--- Start MATERIAL TO PROCESS ---

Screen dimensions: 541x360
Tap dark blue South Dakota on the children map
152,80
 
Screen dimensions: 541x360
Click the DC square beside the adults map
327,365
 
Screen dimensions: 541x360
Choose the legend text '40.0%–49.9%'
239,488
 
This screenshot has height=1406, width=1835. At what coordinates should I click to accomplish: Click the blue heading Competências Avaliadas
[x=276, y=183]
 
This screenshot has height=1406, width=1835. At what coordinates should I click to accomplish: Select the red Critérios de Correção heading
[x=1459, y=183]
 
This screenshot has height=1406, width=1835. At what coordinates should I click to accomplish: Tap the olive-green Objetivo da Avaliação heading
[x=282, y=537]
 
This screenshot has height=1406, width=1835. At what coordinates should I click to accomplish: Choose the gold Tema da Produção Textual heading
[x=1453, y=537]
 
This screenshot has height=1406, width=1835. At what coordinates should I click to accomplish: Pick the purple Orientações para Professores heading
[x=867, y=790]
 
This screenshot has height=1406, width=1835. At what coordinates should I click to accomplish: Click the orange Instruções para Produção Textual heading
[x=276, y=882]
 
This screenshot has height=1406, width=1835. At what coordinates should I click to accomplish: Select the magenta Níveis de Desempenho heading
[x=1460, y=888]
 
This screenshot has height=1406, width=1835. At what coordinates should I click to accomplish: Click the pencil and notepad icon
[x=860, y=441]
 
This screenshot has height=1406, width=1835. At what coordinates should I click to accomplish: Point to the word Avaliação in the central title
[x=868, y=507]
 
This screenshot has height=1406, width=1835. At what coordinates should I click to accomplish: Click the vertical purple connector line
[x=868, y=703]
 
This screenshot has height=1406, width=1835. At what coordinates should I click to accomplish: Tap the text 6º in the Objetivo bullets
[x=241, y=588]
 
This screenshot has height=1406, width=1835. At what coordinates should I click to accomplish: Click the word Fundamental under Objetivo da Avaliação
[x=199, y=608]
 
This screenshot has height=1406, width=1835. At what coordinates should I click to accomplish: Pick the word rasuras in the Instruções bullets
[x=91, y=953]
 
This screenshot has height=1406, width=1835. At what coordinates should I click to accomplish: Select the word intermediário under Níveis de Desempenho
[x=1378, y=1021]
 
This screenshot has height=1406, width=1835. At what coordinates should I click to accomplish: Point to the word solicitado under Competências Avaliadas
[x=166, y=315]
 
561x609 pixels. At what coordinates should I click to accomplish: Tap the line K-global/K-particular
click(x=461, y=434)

--- End MATERIAL TO PROCESS ---

• YOUR INSTRUCTIONS
Write out, word for word, everything from the line containing "under Objetivo da Avaliação" down to the end of the material, including both the first and last lines.

• RESULT
This screenshot has height=1406, width=1835. At what coordinates should I click to accomplish: Click the word Fundamental under Objetivo da Avaliação
[x=199, y=608]
 
This screenshot has height=1406, width=1835. At what coordinates should I click to accomplish: Pick the word rasuras in the Instruções bullets
[x=91, y=953]
 
This screenshot has height=1406, width=1835. At what coordinates should I click to accomplish: Select the word intermediário under Níveis de Desempenho
[x=1378, y=1021]
 
This screenshot has height=1406, width=1835. At what coordinates should I click to accomplish: Point to the word solicitado under Competências Avaliadas
[x=166, y=315]
 
561x609 pixels. At what coordinates should I click to accomplish: Tap the line K-global/K-particular
click(x=461, y=434)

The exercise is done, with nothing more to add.